_Passage_

This position is posted by Jobgether on behalf of a partner company. We are currently looking for a Machine Learning Systems Engineer in European Union.
We are seeking a talented Machine Learning Systems Engineer to join a remote-first, globally distributed team working on cutting-edge AI infrastructure. In this role, you will contribute to the development of large-scale language model systems, focusing on high-performance training, inference, and self-improving AI agents. You will work at the intersection of machine learning research, distributed systems, and high-performance computing, building tools and frameworks that enable researchers and organizations worldwide to deploy advanced AI solutions. This role offers the chance to work on technically demanding, open-source projects while collaborating with a passionate international team. Your work will have a direct impact on the future of scalable AI systems.
Accountabilities:
- Contribute to the development and optimization of large-scale language model frameworks.

_Extracted entries_

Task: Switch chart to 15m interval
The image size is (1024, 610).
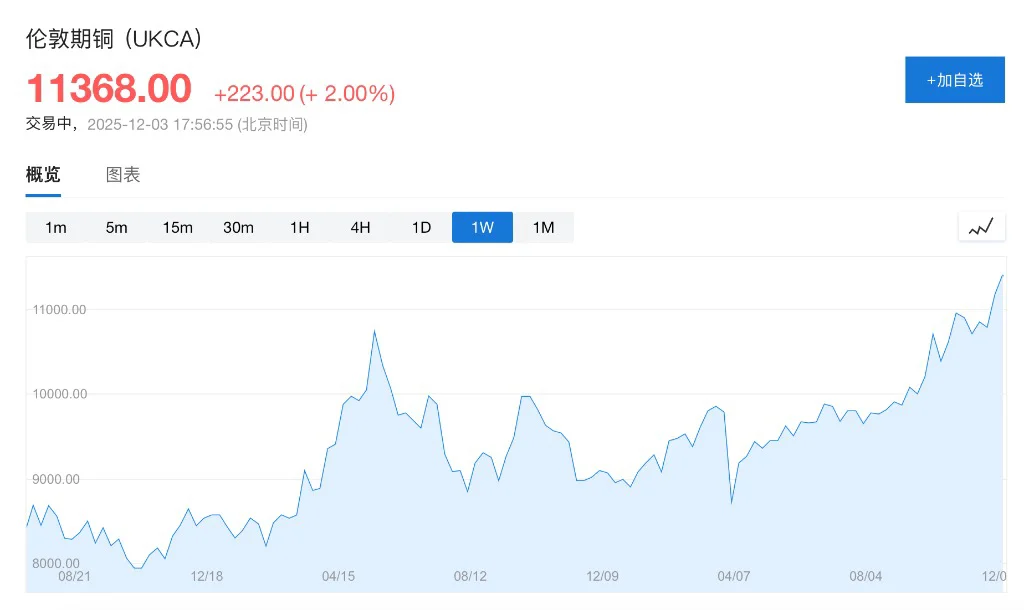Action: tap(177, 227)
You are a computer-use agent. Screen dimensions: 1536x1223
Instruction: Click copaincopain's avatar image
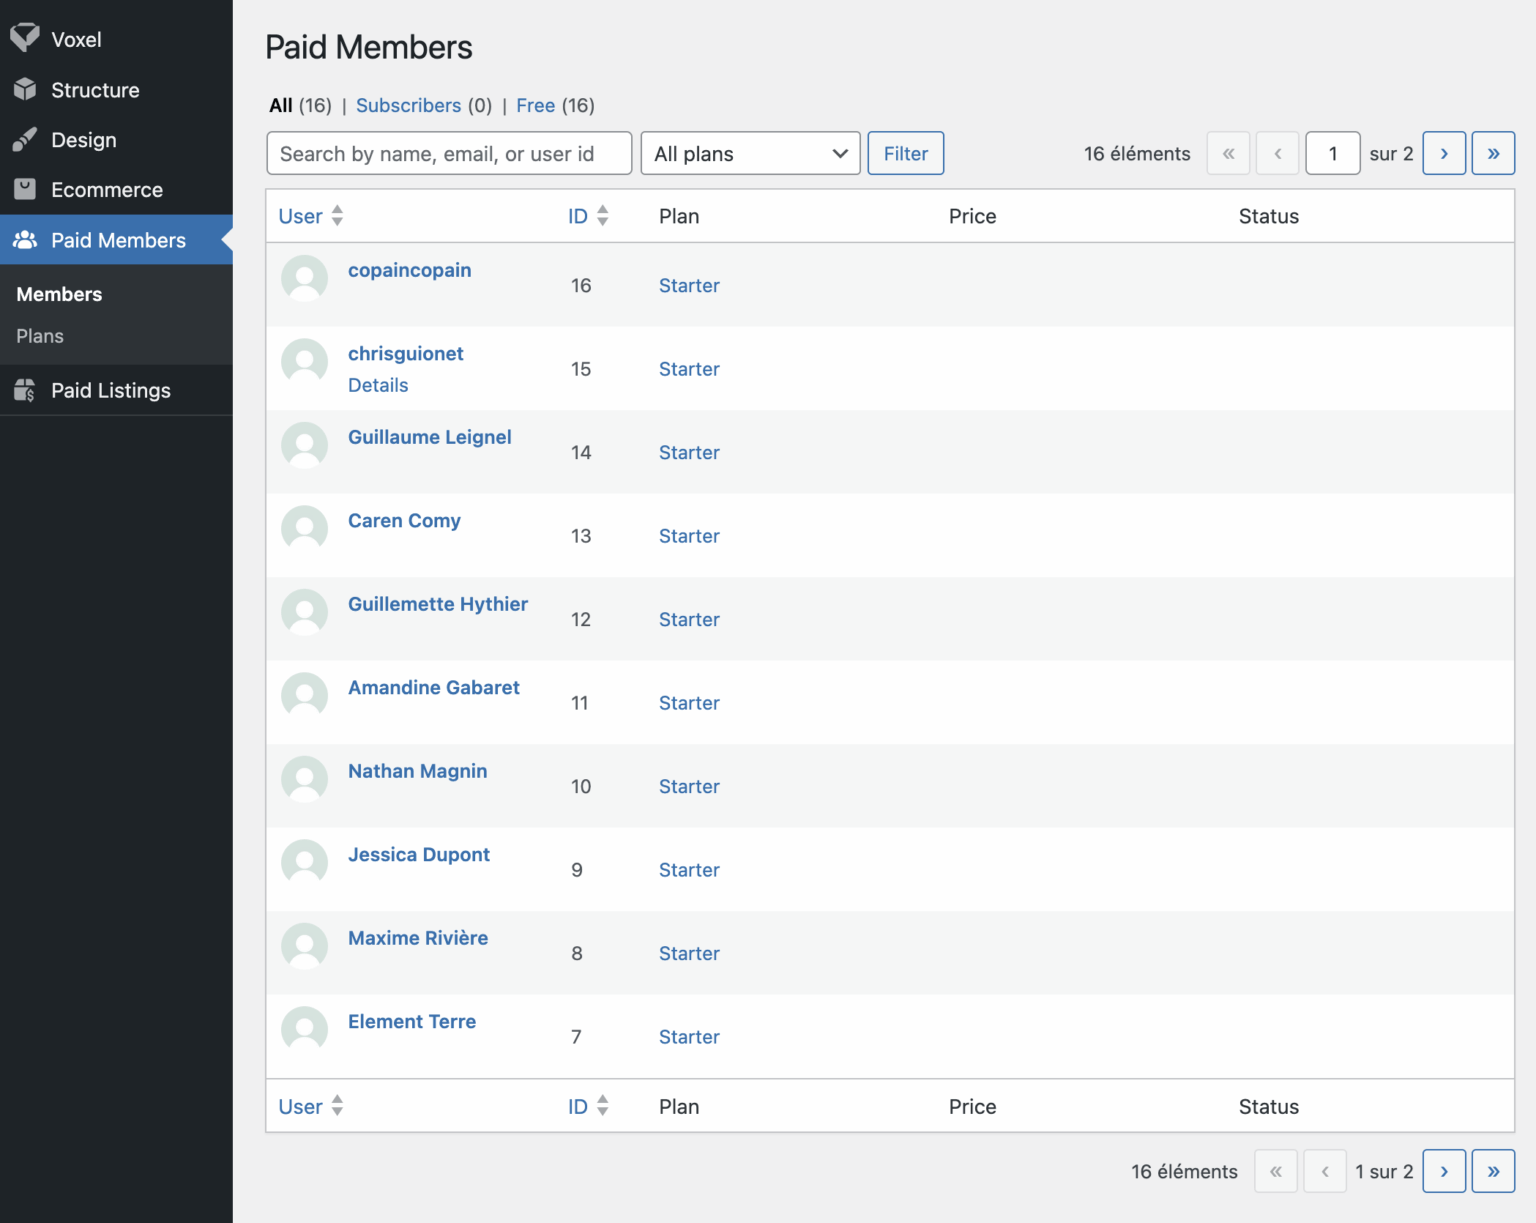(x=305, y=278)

==

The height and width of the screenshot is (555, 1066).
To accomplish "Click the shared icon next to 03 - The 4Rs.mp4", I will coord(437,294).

_Task to complete_
According to the job posting, what does the role's work on large-scale language model systems focus on?

_Completed task_
High-performance training, inference, and self-improving AI agents.